Configuring Kafka Connect clusters
Learn how you can update Kafka Connect properties in your KafkaConnect resource.
Updating Kafka Connect configurations
You update Kafka Connect configuration by editing your KafkaConnect resources.
Configurable Kafka Connect properties and exceptions
Learn which Kafka Connect properties you can configure in the KafkaConnect resource and what default values some properties have, as well as which properties are managed by Strimzi.
Kafka Connect properties are configured by adding as keys to config in your
        KafkaConnect resource. The values can be on of the following JSON
      types:
- String
- Number
- Boolean
You can find a full reference of the available Kafka Connect properties in the Apache Kafka
      documentation. All properties can be specified, however, some properties are automatically
      configured with a default value if they are not specified in spec.config.
      Also, some properties are managed by Strimzi, and cannot be changed.
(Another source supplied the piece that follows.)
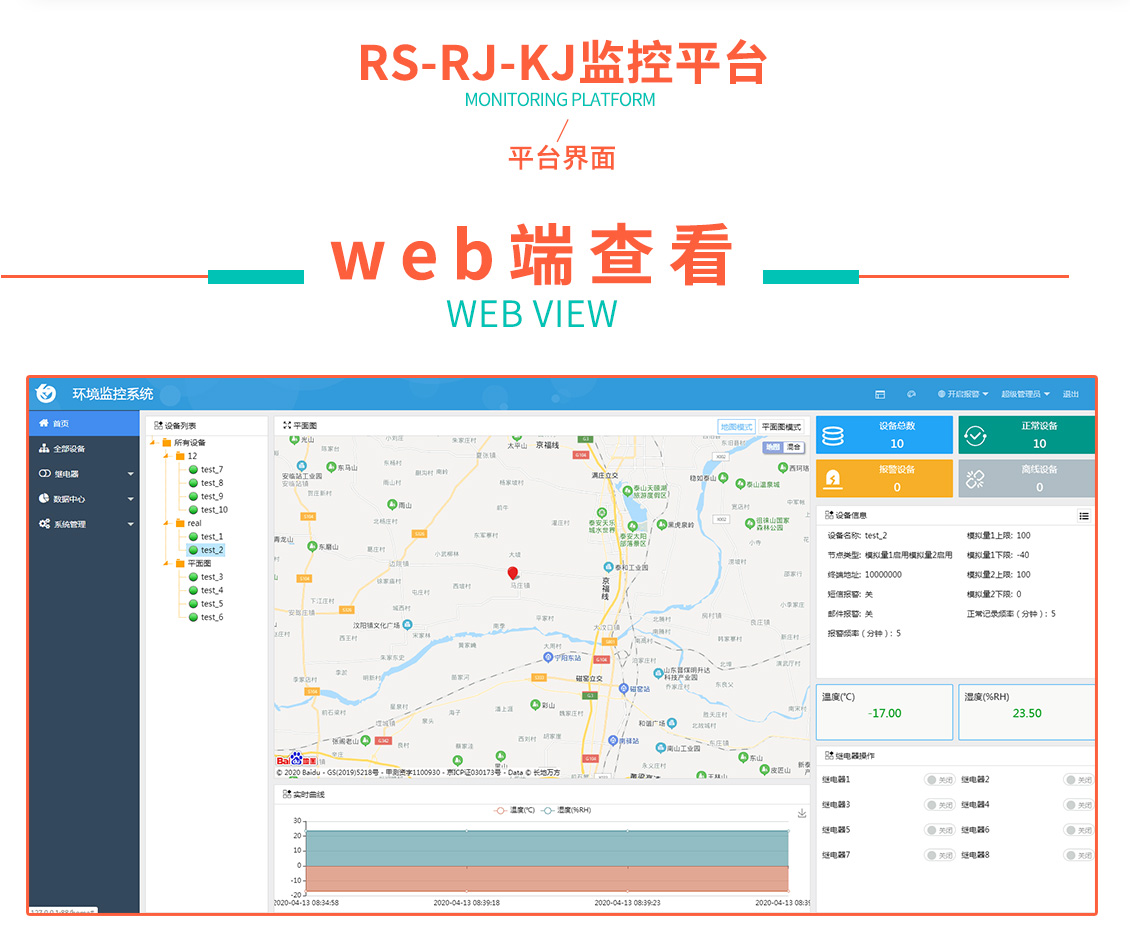
Task: Open the 超级管理员 user dropdown
Action: pyautogui.click(x=1026, y=394)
Properties with default values
The following properties are configured with default values unless you specify your
    configuration in spec.config.
- group.id, the default value of which is- connect-cluster
- offset.storage.topic, the default value of which is- connect-cluster-offsets
- config.storage.topic, the default value of which is- connect-cluster-configs
- status.storage.topic, the default value of which is- connect-cluster-status
- key.converter, the default value of which is- org.apache.kafka.connect.json.JsonConverter
- value.converter, the default value of which is- org.apache.kafka.connect.json.JsonConverter
Exceptions
Strimzi takes care of configuring and managing certain properties. The values of these properties cannot be changed.
The properties Strimzi takes care of are related to the following.
- Kafka cluster bootstrap address
- Security (encryption, authentication, and authorization)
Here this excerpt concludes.